Black Entertainment Television (BET) is an American pay television channel targeting African American audiences. It is owned by the ViacomCBS Domestic Media Networks unit of ViacomCBS and has offices in New York City, Los Angeles, Chicago, and was formerly headquartered in Washington, D.C.
As of February 2015, approximately 88,255,000 American households (75.8% of households with television) receive the channel.
Logo from 2005 to 2012
The 2005–2012 logo often used a red star
After stepping down as a lobbyist for the cable industry, Freeport, Illinois native Robert L. Johnson decided to launch his own cable television network. Johnson would soon acquire a loan for $15,000 and a $500,000 investment from media executive John Malone to start the network. The network, which was named Black Entertainment Television (BET), launched on January 25, 1980. Cheryl D. Miller designed the logo that would represent the network.
Initially broadcasting for two hours a week as a block of programming on the Madison Square Garden Sports Network (which would change their name to USA Network three months after BET launched), the network’s lineup composed of music videos and reruns of popular black sitcoms. It would not be until 1983 that BET became a full-fledged entity, independent of any other channel or programming block.
BET launched a news program, BET News, in 1988, with Ed Gordon as its anchor. Gordon later hosted other programs and specials on BET, such as Black Men Speak Out: The Aftermath, related to the 1992 Los Angeles riots, and a recurring interview show, Conversations with Ed Gordon. In 1996, the talk show BET Tonight debuted with Tavis Smiley as host; in 2001, Ed Gordon replaced Smiley as host of the program.
In 1991, the network became the first black-controlled TV company to be listed on the New York Stock Exchange. Starting the late 1990s, the network expanded with the launch of digital cable networks: what is now the general interest channel BET Her originally launched as BET on Jazz (later known as BET Jazz and BET J), created originally to showcase jazz music-related programming, especially that of black jazz musicians; in 1998, it entered into a joint venture with Starz (then-owned by John Malone’s Liberty Media) to launch a multiplex service of the premium channel featuring African American-oriented movies called BET Movies: Starz! 3 (later renamed Black Starz after BET dropped out of the venture following its purchase by Viacom, then-owner of Starz rival Showtime, and now known as Starz InBlack). In 2001, the network lost its status as a black-owned business when it was bought by media conglomerate Viacom for $3 billion. In 2005, Johnson retired from the network, turning over his titles of president and chief executive officer to former BET vice president Debra L. Lee.
By 2007, the network had launched two more music-oriented networks, BET Hip-Hop and BET Gospel. BET also launched a batch of original programming by this time, including reality shows Baldwin Hills and Hell Date, competition show Sunday Best, and town hall-style discussion show Hip Hop vs. America. BET’s president of entertainment Reginald Hudlin resigned from the network on September 11, 2008. He was then replaced by Stephen Hill, who is also executive vice president of music programming and talent. BET announced in March 2010 that Ed Gordon would return to the network to host “a variety of news programs and specials”.

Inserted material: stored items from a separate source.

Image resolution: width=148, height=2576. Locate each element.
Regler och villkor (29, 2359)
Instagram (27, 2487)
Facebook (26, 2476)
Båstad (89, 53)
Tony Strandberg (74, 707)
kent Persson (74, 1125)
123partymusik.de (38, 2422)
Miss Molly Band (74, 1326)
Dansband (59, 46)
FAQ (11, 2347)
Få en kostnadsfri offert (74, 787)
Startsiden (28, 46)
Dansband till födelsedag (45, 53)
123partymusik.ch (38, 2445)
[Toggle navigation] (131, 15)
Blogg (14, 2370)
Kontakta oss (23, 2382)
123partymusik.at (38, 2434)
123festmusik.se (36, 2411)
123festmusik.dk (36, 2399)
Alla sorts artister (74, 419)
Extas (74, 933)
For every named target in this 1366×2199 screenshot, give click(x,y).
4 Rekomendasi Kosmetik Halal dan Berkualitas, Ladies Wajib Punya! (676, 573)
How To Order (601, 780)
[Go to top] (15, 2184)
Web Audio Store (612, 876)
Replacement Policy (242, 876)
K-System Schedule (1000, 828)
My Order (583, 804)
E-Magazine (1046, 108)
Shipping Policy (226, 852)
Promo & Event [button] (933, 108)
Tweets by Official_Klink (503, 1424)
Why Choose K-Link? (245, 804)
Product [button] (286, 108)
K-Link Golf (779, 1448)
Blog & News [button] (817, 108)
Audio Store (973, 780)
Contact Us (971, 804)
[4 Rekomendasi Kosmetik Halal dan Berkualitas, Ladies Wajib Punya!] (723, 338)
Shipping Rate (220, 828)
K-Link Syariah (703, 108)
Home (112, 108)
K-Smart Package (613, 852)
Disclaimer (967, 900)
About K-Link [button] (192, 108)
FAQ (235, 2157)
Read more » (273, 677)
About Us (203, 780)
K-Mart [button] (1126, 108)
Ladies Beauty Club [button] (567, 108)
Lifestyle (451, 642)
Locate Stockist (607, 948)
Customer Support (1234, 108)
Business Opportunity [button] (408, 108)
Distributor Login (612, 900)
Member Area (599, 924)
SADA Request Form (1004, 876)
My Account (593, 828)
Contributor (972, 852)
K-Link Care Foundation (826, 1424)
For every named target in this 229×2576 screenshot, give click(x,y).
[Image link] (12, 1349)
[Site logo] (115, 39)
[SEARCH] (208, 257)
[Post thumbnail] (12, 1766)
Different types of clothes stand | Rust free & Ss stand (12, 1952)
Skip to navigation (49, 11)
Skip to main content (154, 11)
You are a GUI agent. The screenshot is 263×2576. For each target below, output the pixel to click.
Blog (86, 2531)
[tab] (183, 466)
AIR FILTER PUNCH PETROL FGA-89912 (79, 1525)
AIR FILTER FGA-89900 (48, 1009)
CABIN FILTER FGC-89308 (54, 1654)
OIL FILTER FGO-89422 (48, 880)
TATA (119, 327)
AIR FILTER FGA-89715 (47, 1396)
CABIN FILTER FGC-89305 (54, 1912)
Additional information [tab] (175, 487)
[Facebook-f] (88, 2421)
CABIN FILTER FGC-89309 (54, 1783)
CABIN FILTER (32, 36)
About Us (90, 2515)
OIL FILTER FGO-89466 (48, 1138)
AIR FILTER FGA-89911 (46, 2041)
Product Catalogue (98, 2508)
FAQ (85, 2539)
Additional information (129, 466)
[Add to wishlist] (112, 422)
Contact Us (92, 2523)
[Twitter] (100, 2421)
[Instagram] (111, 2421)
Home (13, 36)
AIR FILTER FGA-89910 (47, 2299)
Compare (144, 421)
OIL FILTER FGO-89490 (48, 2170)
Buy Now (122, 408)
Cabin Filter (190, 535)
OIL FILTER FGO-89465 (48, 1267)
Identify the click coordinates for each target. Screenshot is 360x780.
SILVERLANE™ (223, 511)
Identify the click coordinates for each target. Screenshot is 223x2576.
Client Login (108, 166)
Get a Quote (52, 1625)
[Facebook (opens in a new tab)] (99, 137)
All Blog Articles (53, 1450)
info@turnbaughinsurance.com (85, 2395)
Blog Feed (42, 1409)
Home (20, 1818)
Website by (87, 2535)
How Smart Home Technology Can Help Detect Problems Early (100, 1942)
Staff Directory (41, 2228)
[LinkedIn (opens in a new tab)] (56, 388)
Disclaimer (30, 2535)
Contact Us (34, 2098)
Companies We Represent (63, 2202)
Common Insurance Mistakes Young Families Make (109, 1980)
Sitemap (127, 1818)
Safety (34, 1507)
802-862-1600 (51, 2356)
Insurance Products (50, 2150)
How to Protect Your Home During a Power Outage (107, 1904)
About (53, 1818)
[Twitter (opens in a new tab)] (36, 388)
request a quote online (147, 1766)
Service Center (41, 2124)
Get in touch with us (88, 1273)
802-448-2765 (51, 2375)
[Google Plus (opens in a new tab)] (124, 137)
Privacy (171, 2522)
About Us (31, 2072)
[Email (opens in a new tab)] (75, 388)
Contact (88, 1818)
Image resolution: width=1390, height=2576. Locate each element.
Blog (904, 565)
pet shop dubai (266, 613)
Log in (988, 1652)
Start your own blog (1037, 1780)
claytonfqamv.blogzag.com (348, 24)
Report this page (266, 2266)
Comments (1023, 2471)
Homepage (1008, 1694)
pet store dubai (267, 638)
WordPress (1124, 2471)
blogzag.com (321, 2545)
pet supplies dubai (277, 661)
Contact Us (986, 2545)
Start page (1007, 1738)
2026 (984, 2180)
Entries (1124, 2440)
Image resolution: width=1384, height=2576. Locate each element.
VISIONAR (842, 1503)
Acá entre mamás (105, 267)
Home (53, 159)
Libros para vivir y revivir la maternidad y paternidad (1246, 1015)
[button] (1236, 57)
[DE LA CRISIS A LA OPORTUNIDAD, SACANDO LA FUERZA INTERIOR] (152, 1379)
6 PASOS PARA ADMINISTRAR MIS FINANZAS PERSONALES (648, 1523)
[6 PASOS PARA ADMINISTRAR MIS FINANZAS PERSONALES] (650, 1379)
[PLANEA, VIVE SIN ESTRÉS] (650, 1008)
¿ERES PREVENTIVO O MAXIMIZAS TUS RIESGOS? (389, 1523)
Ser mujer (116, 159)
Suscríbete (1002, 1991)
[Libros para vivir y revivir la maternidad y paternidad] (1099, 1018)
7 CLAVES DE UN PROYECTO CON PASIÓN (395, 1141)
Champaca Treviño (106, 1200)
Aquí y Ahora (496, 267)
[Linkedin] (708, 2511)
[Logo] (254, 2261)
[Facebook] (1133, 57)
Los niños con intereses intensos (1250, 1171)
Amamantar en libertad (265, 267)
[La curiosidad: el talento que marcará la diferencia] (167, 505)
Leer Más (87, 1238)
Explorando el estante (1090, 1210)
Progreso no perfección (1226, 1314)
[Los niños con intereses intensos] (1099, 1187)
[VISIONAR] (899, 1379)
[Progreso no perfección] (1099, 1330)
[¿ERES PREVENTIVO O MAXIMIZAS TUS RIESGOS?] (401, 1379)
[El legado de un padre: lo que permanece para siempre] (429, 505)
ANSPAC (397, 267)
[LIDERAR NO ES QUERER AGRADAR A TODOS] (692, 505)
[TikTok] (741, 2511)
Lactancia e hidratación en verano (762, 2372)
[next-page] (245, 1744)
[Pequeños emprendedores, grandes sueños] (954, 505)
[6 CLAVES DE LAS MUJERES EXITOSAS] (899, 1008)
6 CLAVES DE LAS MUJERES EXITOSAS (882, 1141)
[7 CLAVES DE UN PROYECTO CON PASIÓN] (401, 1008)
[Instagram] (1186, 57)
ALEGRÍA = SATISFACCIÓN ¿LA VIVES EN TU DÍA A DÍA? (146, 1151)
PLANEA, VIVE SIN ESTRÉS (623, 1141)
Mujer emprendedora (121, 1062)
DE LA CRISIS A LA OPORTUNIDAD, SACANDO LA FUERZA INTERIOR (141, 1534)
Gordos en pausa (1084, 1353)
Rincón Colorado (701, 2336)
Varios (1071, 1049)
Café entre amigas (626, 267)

In March 2017, president of programming Stephen Hill and executive vice president of original programming Zola Mashariki both stepped down. Connie Orlando, senior vice president of Specials, Music Programming, and News was named the interim president of programming.
In July 2017, Viacom signed new film and television development deals with Tyler Perry following the expiration of his existing pact with Discovery Inc. in 2019. As part of this deal, Perry would produce The Oval and Sistas for BET and co-own the network’s newly launched streaming service, BET+.
Main article: List of programs broadcast by BET
BET’s programming began with a wide range of comedy, news and current affairs, public affairs, and music programming, including mainstream rap, hip-hop and R&B music videos (which now air on its branded sister networks) and the network’s former flagship program, 106 & Park (which debuted on September 11, 2000 and ended on December 19, 2014). In addition, BET has previously aired same-day or week-delayed late-night runs of syndicated talk shows.
Original programming currently seen on BET include Boomerang, Games People Play and The Oval. Daily programming on the network consists of acquired television series and both theatrically and direct-to-video-released films. The network’s morning BET Rejoice block (formally BET Inspiration until 2017) is dedicated to Christian programming and airs in lieu of infomercials in late-night, which the network has not aired since 1997; BET is one of a handful of subscription channels and one of only two Viacom-owned networks to have discontinued airing infomercials (sister network Nickelodeon ran infomercials in some overnight timeslots from 1987 to 1998, with series airing in that daypart since then).
BET also carries and produces several Award telecasts, including the network’s own BET Awards, which were established in 2001 to celebrate African Americans and different minorities in music, acting, sports and other parts of entertainment over the past year, and The BET Honors, which were established in 2008 to honor the lives and achievements of African-American luminaries and are presented during Black History Month each February. The BET Awards is the network’s flaghip event, with the “BET Experience” festival held in the days leading up to the telecast.